CONSIGNE
Pouvez-vous convertir en tableau Markdown tout ce qui va de la ligne contenant « Viewport: 438px width, 256px height. » jusqu'à la fin de la liste ci-dessous, extrémités comprises, avec les colonnes « N° » et « Ligne de la liste » et sans les lignes vides ? Laissez les images hors de la réponse.

LISTE FOURNIE

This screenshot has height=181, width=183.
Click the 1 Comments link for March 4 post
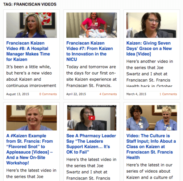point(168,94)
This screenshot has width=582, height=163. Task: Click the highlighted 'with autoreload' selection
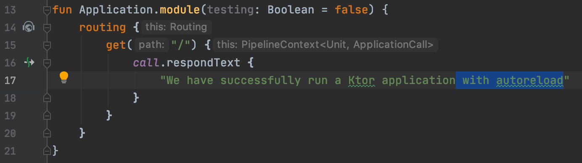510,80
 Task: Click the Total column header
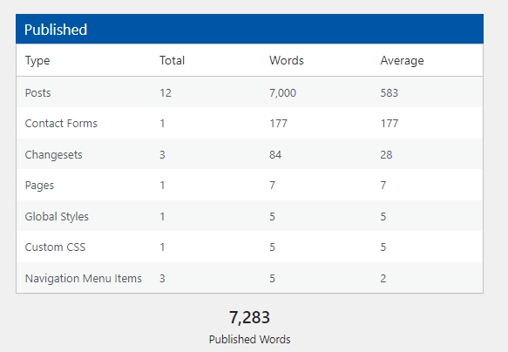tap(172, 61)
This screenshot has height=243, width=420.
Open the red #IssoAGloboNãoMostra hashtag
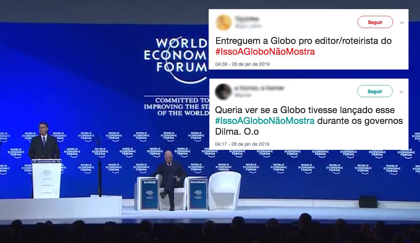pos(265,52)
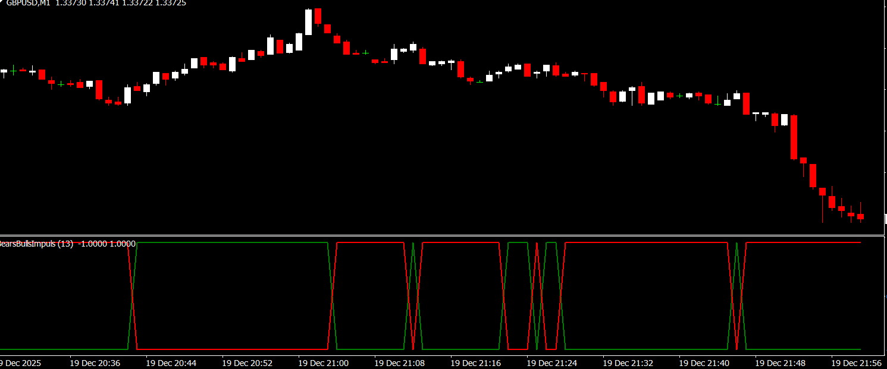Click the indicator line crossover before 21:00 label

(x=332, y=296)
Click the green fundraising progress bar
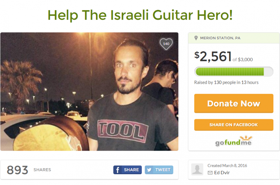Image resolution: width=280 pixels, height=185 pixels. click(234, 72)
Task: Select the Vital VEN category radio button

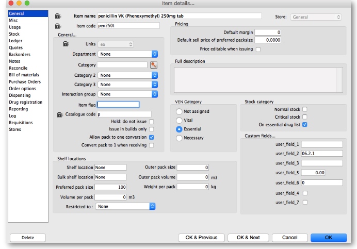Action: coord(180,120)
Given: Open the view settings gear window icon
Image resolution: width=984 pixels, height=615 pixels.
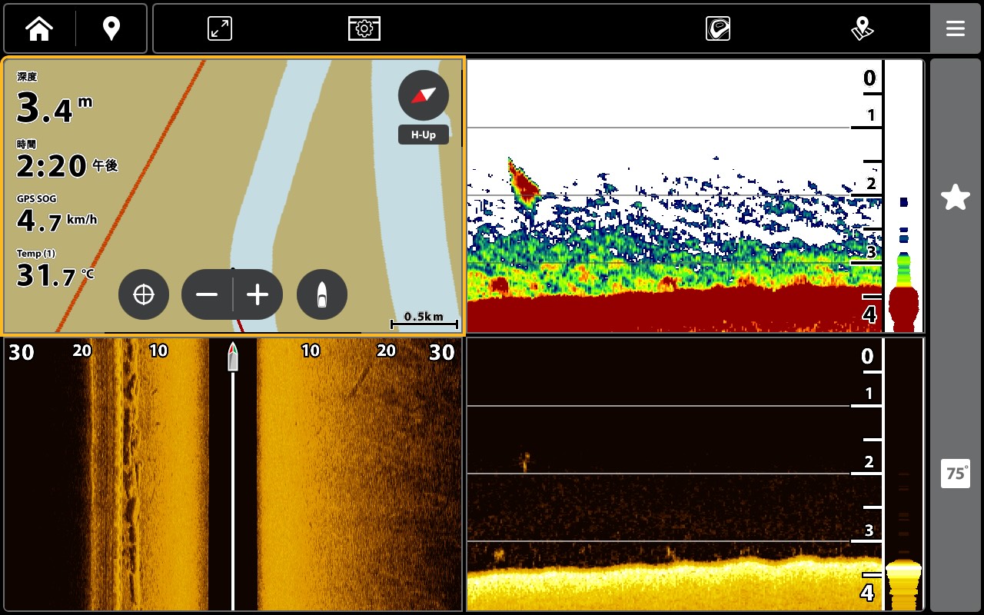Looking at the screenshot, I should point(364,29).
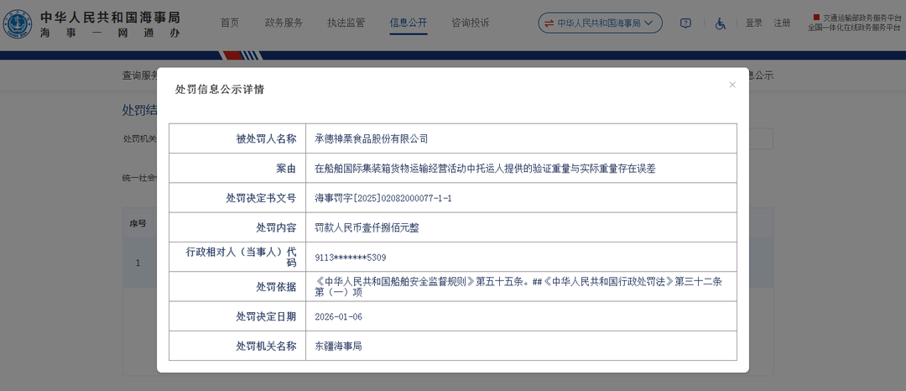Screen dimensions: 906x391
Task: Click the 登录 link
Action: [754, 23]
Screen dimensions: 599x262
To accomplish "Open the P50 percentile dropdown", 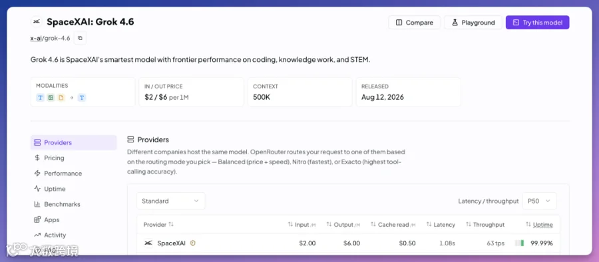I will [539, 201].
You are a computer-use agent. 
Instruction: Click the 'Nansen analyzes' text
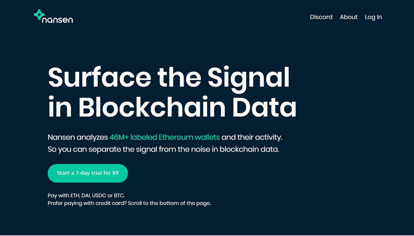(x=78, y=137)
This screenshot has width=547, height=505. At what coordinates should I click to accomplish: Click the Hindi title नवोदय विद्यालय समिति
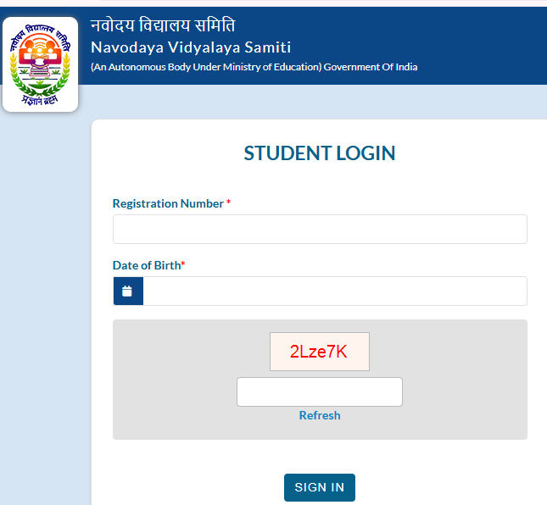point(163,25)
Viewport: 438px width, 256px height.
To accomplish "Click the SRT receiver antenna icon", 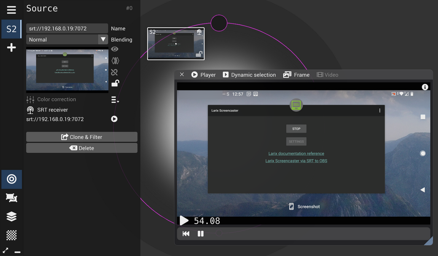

RÉPONSE
| N° | Ligne de la liste |
|---|---|
| 1 | Viewport: 438px width, 256px height. |
| 2 | To accomplish "Click the SRT receiver antenna icon",  |